* Republican Grassley says U.S. risks being left behind
* Senator says political concerns hindering trade deals
WASHINGTON, June 18 (Reuters) - The United States risks being "wallflowers at the dance" as other countries pursue trade deals while the Obama administration sits on the sidelines, a senior Republican senator said on Thursday.
The Democratic Obama administration so far has only produced false starts on trade, allowing itself to be sidetracked by congressional Democrats and unionists who oppose some trade deals, Senator Charles Grassley said.
He said he feared the White House would not submit a free trade agreement with Panama to the Democratic-controlled Congress for approval before next year and doubted another pact negotiated with Colombia would come up even then.

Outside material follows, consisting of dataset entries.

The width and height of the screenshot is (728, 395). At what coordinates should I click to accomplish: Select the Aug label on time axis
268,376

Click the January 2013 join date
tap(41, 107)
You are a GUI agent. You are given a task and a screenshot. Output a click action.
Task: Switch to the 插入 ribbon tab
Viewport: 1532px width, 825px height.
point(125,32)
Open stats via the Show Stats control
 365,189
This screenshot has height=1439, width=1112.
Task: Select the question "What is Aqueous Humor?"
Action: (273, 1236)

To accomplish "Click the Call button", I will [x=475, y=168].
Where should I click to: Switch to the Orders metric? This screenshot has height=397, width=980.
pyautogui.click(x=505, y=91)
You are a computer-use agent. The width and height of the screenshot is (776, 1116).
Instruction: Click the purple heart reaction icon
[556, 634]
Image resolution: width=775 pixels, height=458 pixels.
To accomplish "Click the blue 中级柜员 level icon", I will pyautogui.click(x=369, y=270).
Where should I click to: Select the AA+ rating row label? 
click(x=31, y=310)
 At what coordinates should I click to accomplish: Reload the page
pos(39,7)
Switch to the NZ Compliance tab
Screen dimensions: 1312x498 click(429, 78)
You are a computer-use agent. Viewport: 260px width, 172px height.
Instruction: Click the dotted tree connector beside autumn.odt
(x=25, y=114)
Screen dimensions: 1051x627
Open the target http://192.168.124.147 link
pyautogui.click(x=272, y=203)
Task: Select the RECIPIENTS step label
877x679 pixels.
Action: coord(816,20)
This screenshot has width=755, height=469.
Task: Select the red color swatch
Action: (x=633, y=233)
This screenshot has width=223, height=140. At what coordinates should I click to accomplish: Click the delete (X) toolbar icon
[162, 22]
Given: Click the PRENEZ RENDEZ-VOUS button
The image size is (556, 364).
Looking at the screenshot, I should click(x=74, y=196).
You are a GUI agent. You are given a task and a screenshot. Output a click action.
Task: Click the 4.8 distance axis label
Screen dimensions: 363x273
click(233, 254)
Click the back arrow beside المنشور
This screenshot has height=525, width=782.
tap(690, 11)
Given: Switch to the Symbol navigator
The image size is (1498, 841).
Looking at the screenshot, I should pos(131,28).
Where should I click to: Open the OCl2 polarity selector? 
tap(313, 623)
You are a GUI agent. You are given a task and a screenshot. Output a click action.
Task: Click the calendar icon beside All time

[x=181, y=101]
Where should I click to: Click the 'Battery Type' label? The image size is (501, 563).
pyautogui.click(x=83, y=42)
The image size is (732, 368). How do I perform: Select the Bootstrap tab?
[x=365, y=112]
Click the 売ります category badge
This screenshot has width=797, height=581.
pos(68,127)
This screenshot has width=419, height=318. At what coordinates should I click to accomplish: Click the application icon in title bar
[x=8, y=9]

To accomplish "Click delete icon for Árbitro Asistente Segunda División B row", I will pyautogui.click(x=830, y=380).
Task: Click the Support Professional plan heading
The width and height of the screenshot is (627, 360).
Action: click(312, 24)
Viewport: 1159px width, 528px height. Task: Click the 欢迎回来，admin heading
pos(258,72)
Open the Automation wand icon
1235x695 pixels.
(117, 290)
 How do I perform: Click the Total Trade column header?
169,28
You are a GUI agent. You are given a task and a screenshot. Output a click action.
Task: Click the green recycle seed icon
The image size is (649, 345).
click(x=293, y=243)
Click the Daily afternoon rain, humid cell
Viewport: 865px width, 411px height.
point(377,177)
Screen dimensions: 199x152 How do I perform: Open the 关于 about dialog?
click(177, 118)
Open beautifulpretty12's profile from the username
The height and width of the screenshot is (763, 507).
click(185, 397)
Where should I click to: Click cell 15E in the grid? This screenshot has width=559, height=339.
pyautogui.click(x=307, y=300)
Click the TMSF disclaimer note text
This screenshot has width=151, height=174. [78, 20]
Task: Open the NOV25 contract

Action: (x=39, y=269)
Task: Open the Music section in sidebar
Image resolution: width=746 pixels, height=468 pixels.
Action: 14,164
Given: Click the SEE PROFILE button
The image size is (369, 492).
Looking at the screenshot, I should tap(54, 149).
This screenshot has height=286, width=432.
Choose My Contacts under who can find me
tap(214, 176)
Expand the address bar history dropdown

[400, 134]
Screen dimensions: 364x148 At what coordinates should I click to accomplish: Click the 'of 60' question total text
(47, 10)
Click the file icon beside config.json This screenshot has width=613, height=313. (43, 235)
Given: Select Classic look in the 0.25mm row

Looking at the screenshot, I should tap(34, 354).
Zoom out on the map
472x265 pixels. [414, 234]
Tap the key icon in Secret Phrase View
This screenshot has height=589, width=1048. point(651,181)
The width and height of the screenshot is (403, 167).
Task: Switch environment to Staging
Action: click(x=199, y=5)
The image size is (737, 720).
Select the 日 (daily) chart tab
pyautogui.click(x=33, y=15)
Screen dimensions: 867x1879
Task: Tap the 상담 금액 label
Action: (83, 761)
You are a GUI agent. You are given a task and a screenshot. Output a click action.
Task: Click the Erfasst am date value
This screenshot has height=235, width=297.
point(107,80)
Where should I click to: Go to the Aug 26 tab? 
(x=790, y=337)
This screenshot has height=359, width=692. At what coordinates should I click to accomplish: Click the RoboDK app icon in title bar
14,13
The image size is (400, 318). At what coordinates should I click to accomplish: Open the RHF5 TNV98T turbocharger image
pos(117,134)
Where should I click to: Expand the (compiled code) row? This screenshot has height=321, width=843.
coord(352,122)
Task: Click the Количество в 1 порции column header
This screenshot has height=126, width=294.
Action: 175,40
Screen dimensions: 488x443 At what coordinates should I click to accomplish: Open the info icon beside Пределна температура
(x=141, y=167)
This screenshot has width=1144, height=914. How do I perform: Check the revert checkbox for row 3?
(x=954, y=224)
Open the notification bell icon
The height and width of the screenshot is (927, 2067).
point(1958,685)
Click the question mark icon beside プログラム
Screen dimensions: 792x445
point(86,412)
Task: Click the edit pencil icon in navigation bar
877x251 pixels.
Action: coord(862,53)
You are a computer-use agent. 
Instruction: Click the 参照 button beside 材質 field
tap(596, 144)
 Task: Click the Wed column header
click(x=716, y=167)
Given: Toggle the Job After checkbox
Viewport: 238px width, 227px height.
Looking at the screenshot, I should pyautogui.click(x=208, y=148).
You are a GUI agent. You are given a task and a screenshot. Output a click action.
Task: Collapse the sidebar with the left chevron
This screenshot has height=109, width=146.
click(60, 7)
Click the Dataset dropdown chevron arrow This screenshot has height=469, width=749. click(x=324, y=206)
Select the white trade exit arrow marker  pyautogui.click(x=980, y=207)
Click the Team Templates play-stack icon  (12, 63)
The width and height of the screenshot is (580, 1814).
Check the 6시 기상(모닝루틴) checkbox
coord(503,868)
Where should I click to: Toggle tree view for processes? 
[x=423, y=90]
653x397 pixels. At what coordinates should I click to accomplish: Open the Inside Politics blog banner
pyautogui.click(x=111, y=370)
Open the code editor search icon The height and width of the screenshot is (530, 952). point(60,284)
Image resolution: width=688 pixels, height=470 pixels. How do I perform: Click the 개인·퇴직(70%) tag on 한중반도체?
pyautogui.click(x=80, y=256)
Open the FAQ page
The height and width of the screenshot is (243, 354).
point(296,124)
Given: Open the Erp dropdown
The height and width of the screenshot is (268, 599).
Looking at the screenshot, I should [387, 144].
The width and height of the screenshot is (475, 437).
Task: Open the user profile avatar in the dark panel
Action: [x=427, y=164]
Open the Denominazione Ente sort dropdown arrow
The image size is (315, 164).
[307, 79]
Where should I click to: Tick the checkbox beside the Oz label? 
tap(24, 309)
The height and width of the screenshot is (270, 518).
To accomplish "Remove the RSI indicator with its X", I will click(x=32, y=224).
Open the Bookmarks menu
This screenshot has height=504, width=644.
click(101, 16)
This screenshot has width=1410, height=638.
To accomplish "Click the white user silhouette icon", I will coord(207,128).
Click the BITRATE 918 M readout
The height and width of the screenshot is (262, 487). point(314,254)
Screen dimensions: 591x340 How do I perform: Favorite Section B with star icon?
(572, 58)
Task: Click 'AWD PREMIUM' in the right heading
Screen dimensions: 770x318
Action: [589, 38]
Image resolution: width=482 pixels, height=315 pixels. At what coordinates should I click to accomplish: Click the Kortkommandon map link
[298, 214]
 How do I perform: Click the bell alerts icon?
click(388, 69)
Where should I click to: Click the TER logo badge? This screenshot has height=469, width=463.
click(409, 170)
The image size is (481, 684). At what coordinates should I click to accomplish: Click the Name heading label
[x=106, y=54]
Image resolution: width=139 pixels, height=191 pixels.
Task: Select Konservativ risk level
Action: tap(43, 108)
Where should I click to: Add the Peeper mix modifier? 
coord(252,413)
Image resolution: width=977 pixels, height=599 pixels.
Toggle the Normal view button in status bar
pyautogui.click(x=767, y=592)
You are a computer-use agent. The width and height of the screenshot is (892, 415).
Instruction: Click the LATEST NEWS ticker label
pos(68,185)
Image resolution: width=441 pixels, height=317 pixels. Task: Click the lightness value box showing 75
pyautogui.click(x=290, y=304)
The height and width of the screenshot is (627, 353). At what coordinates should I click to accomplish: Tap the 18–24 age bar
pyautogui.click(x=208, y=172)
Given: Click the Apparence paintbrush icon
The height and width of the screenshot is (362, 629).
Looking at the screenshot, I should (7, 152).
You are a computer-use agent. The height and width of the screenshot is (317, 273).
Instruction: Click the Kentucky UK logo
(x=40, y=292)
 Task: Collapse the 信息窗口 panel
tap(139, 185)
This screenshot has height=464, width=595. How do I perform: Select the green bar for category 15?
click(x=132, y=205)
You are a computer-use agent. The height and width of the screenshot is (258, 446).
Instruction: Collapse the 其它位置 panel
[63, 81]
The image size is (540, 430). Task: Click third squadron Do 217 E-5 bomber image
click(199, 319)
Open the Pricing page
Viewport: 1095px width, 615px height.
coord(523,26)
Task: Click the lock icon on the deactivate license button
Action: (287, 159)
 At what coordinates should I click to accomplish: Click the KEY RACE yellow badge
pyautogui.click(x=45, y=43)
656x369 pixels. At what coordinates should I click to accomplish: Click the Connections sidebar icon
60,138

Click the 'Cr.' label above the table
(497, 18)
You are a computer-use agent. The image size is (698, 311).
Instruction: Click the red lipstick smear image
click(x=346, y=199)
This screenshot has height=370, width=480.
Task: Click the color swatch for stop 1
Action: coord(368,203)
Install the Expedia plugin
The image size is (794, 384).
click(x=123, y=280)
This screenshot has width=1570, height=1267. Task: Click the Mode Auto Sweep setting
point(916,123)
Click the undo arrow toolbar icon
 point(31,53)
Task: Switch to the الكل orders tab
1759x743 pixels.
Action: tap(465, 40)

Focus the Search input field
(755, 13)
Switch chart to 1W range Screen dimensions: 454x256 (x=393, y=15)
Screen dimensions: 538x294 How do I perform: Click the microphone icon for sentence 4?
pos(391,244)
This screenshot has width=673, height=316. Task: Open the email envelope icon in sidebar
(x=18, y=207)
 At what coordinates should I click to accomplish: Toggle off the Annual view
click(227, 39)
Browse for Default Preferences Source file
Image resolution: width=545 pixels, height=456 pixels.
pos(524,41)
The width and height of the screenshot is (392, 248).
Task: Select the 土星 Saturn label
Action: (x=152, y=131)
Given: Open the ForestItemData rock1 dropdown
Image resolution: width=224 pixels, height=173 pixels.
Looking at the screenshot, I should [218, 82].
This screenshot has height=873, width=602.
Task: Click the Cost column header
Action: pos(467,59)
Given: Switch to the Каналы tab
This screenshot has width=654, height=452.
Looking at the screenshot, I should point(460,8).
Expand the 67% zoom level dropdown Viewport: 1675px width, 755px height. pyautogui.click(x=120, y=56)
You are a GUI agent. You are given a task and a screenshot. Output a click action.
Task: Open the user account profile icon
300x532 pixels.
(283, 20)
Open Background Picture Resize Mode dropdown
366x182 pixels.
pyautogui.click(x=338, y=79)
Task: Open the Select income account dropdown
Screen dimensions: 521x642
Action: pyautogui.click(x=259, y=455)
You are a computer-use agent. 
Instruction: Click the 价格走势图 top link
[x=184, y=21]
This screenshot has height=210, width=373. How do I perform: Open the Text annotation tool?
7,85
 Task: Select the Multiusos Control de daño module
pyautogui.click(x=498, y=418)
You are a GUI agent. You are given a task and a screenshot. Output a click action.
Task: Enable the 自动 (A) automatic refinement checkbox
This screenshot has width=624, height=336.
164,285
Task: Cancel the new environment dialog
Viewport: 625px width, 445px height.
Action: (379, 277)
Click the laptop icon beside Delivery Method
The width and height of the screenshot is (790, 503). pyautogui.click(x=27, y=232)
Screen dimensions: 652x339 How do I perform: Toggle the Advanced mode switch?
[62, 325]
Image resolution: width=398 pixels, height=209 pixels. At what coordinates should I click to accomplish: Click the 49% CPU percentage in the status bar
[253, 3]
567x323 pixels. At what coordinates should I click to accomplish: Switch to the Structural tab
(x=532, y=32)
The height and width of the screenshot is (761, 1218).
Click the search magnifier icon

Grassley, the senior Republican on the Senate Finance Committee, sensed no White House plan for submitting to lawmakers a trade deal that the United States negotiated with South Korea. All three pacts were negotiated by the Bush administration but must be ratified by Congress to go into effect.
"We are in need of real leadership to make sure that the United States remains at the economic forefront for the coming decades, but the president and his advisers are sidetracked by political considerations," Grassley told a trade association breakfast in Washington.
"All we've seen is false starts from the administration, and even more backsliding from the majority party, particularly in the House," he said.
Obama administration officials have sent conflicting signals on trade this year. Initially, they said they were working hard on readying the Panama deal for Congress.
Then they indicated last month that the Panama deal would wait until Obama outlined a new trade policy framework, and said this framework needed to be in sync with domestic policy.
Meanwhile some 50 House of Representatives Democrats have demanded that the Panama deal be renegotiated, saying they are concerned about Panama's tax and labor laws.
Grassley warned that U.S. exports had fallen this year as officials dithered over trade pacts. Meanwhile Canada was conducting trade negotiations with Panama and had already completed talks with Colombia, he said. The European Union was also negotiating with Colombia and South Korea, he said.
"We've in a sense been wallflowers at this dance before," Grassley said. Between 1995 and 2002, U.S. negotiating partners concluded over a hundred trade deals while the United States clinched just three, he said.